Kentlinin kendince attığı adımlar da yok değil. Kars'ın girişinde bir pano. Üzerinde "Kars ile ABD Albany kardeş kent olacak" yazıyor. Ermenistan'ın Gümrü ve Azerbeycan'ın Gence kentlerinden sonra sıra ona gelmiş.
YALNIZ VE SESSİZ
Çayhanelerde güngörmüş dedelerin anlattığına bakılırsa duvarları ve tavanları yağlıboya tablolarla süslü evlerde semaverler kaynar; peynirle şarap, votka içilirmiş. Sokaklar balalayka sesleri ile çınlarmış, Kars çayında buz pateni müsabakaları, bayramlarda balolar düzenlenirmiş. Aslına bakılırsa yazar Pamuk'un da anlattığı gibi 1917'de, Bolşevik Devrimi sonucu geri çekilen Rus orduları tarafından boşaltılana kadar başka bir ülkenin topraklarıymış. 40-45 yıl boyunca kente yerleşen Ruslar, Süryani, Ermeni, Yezidi ve Almanyalılar'ın da etkisiyle yaşanmış tüm bunlar. Şimdilerde ise minübüslerinde tüplerin yakıldığı bu serhat kentte yalnızlık var...
İçeceklerin en hası çay
Halkın yüzde 70'inin hayvancılıkla geçindiği Kars'ta halk pazarları, çayhaneler, esnaf lokantaları, bonmarşeler, madıralar, aktarlar sıra sıra... Eski şehrin çekirdeğini oluşturan Kaleiçi Mahallesi, bir-iki tarihi eser dışında Kars'ın varoşu sayılabilir.
Çayhanelerde gazoz ya da başka bir içeçeğe rastlamak mümkün değil.
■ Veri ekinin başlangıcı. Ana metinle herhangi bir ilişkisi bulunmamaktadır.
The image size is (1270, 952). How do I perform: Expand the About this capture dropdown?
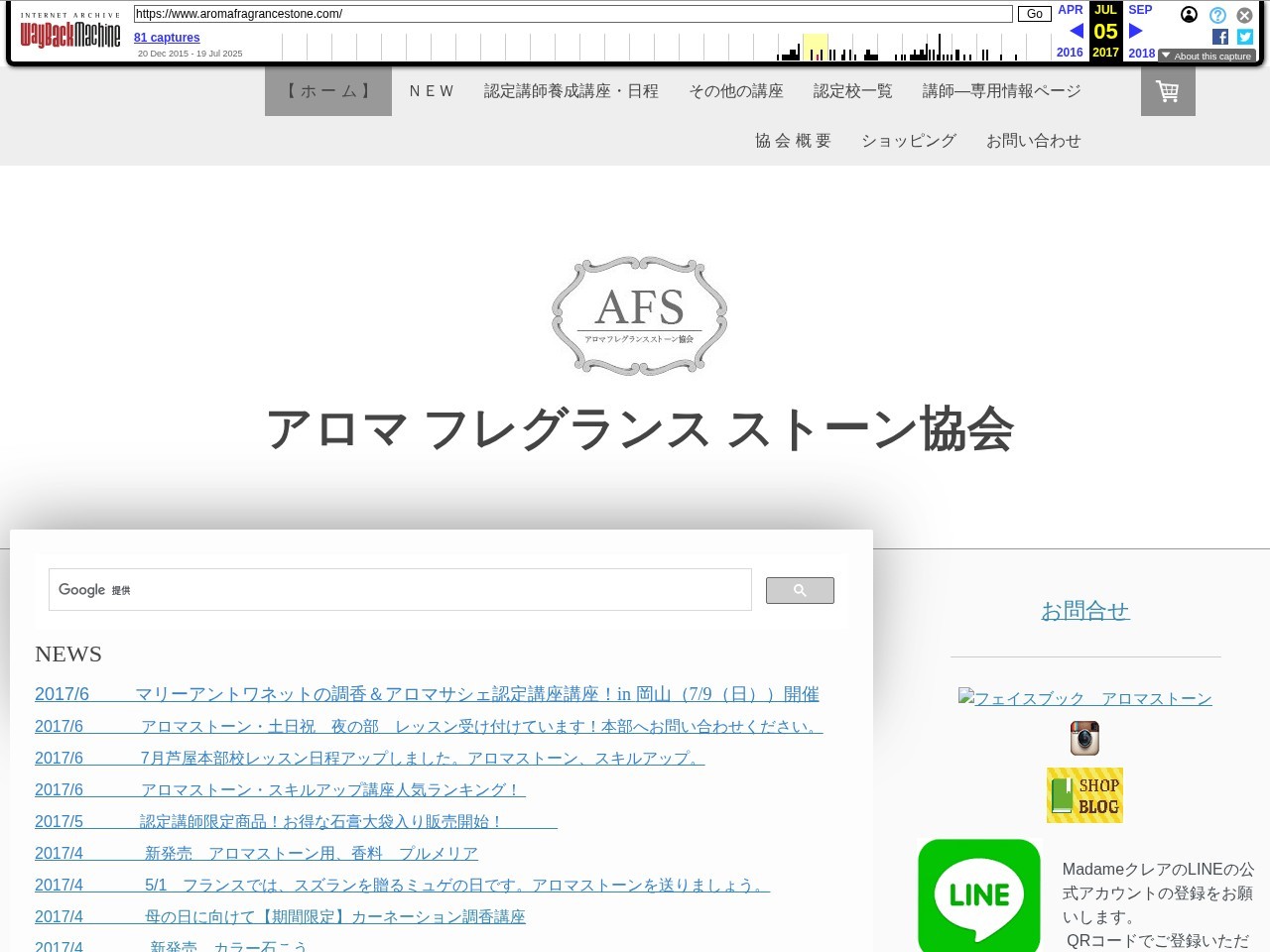pos(1206,57)
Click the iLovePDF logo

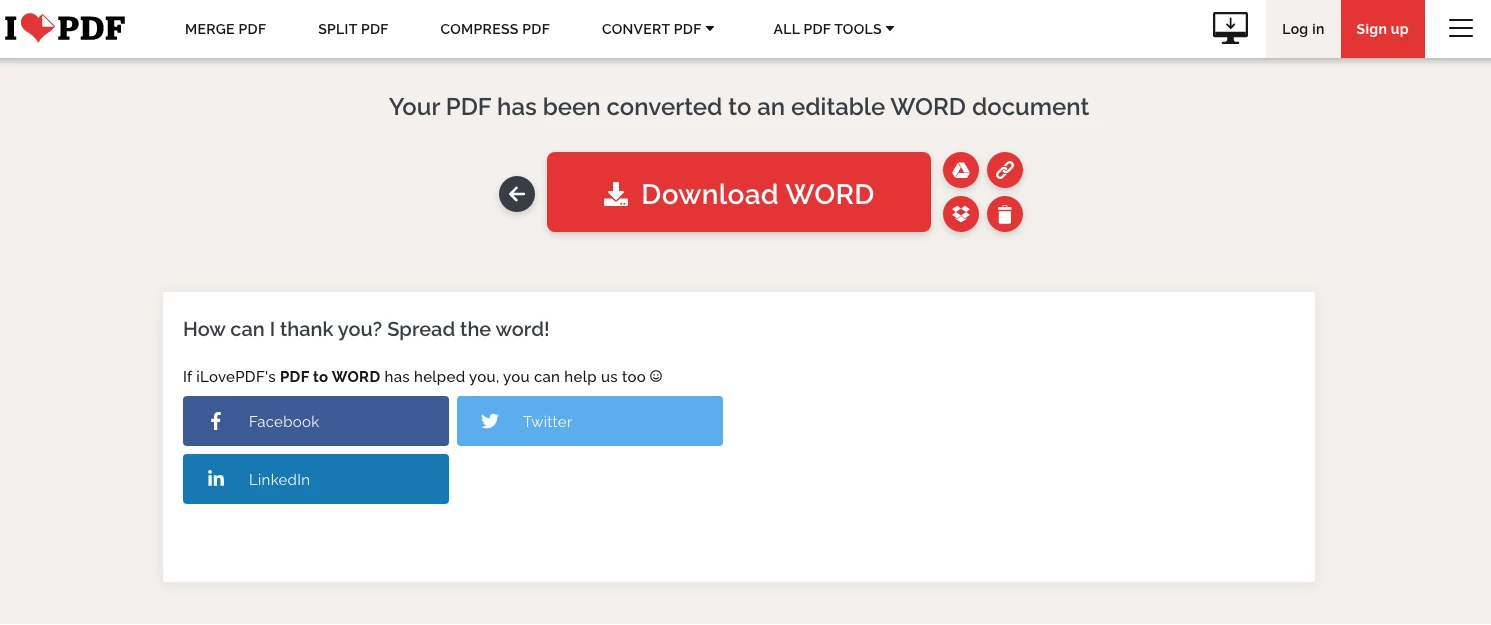[64, 28]
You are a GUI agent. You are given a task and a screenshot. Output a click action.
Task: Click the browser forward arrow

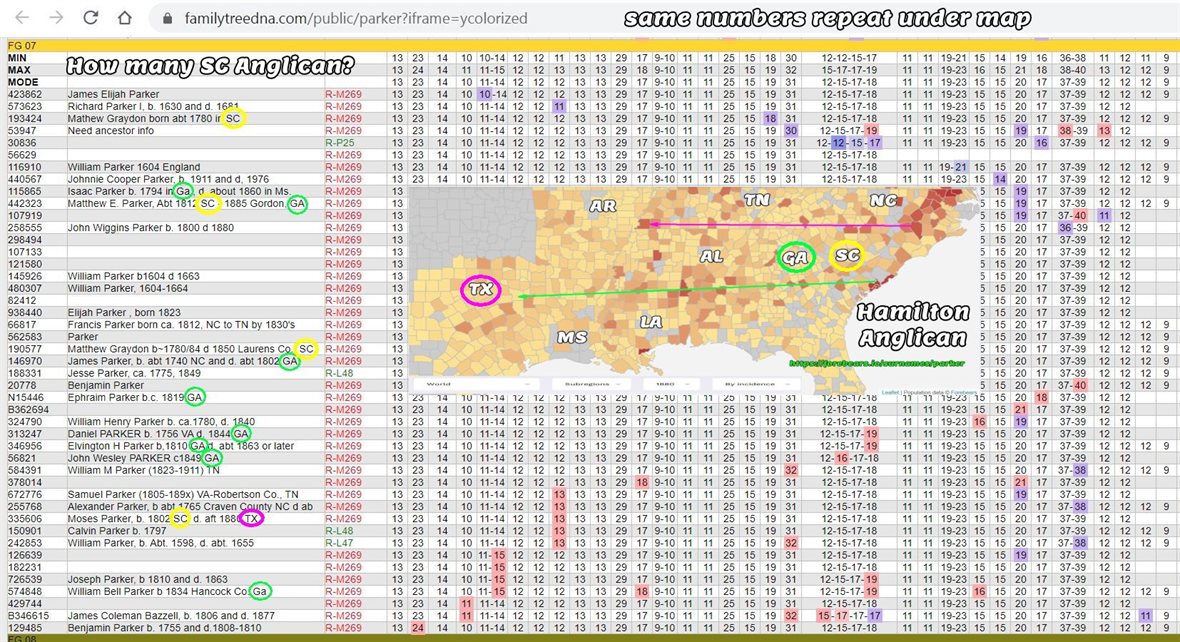[x=58, y=18]
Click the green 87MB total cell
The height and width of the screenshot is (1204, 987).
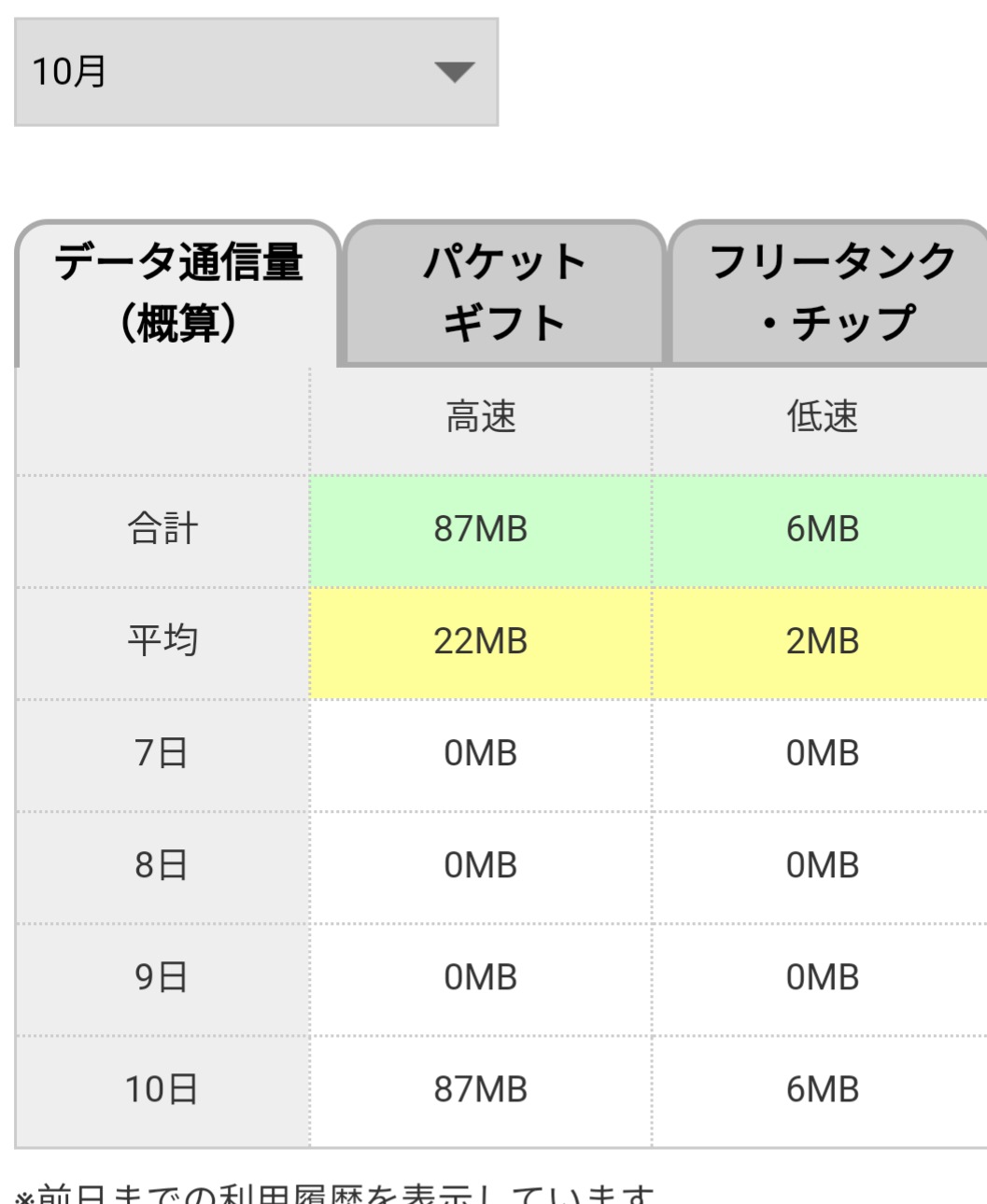coord(481,529)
Tek içeçek çay. Meşhur kahvaltıları ise özel salonlarda, tereyağı, bal, ekşimsi süt kaymağı, tekerlek kaşar ile mükellef bir ziyafet sunuyor. Kaz eti makbul, ama restoranlarda bulunmuyor.
Kar, burada yarı fiyatına
Kar'ı yazmak için Kars'ı mesken tutan Orhan Pamuk, Karslılar'ın diline düşmüş bir kere. Metin Traş Salonu'ndaki Faruk Bey gibi çoğu ünlü yazardan açıyor sohbeti. Anlattığına göre Pamuk, burdaki bakır pudra ve kolonya kutularını satın almak istemiş. Ama Faruk Bey, satmamış.
Yazarı takdir eden de var, "Bizde türbanlı, çarşaflı ne gezer" deyip serzenişte bulunan da. Belediye de halk kulaktan dolma bilgilerle kalmasın, okusun diye yayınevi ile anlaşıp, 1000 adet "Kar" romanı getirtmiş Kars'a, üstelik yarı fiyata.